=== Required action ===
The reply must consist of one number: how many lines of the data include the word "will".

Saved data entries:
+ + + + + + +

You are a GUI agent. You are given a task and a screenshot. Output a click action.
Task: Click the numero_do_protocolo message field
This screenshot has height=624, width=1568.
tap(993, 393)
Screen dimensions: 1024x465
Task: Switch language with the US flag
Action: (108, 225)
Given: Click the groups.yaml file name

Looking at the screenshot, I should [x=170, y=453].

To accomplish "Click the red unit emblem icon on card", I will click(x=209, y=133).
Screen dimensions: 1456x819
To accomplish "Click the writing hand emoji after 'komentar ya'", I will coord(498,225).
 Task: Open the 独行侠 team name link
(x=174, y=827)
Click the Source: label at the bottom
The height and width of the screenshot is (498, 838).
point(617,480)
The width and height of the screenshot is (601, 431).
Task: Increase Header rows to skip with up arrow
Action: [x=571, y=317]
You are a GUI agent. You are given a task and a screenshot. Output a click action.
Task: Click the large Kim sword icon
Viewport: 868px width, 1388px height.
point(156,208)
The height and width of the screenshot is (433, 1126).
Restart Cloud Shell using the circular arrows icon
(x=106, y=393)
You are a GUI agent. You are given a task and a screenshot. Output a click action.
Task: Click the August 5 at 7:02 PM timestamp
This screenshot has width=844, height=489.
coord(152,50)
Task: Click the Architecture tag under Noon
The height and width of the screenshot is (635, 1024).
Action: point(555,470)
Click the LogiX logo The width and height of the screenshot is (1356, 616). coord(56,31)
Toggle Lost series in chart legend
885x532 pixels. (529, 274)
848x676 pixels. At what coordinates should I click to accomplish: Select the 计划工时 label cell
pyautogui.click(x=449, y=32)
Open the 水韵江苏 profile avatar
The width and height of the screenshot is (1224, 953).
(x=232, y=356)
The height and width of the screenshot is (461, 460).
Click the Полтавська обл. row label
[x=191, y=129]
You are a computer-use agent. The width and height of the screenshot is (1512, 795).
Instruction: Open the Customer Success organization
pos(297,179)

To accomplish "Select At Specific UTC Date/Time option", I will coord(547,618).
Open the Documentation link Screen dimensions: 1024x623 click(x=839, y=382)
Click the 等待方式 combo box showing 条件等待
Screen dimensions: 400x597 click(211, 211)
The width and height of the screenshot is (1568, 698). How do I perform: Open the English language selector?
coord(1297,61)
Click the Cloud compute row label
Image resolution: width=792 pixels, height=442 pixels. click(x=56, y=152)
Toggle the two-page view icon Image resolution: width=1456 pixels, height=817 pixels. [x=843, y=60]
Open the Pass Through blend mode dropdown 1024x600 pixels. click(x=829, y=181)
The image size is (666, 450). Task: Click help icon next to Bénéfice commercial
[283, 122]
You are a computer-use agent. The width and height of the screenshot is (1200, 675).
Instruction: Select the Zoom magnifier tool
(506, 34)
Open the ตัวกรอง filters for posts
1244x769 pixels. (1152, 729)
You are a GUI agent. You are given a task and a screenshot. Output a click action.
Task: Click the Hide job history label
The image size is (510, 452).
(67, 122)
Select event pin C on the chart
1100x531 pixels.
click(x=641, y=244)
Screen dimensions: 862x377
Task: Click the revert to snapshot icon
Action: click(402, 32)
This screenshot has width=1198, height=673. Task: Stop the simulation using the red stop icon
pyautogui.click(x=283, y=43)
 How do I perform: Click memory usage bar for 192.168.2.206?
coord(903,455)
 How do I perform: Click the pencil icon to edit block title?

+ + + + + + +

=== Exercise answer ===
3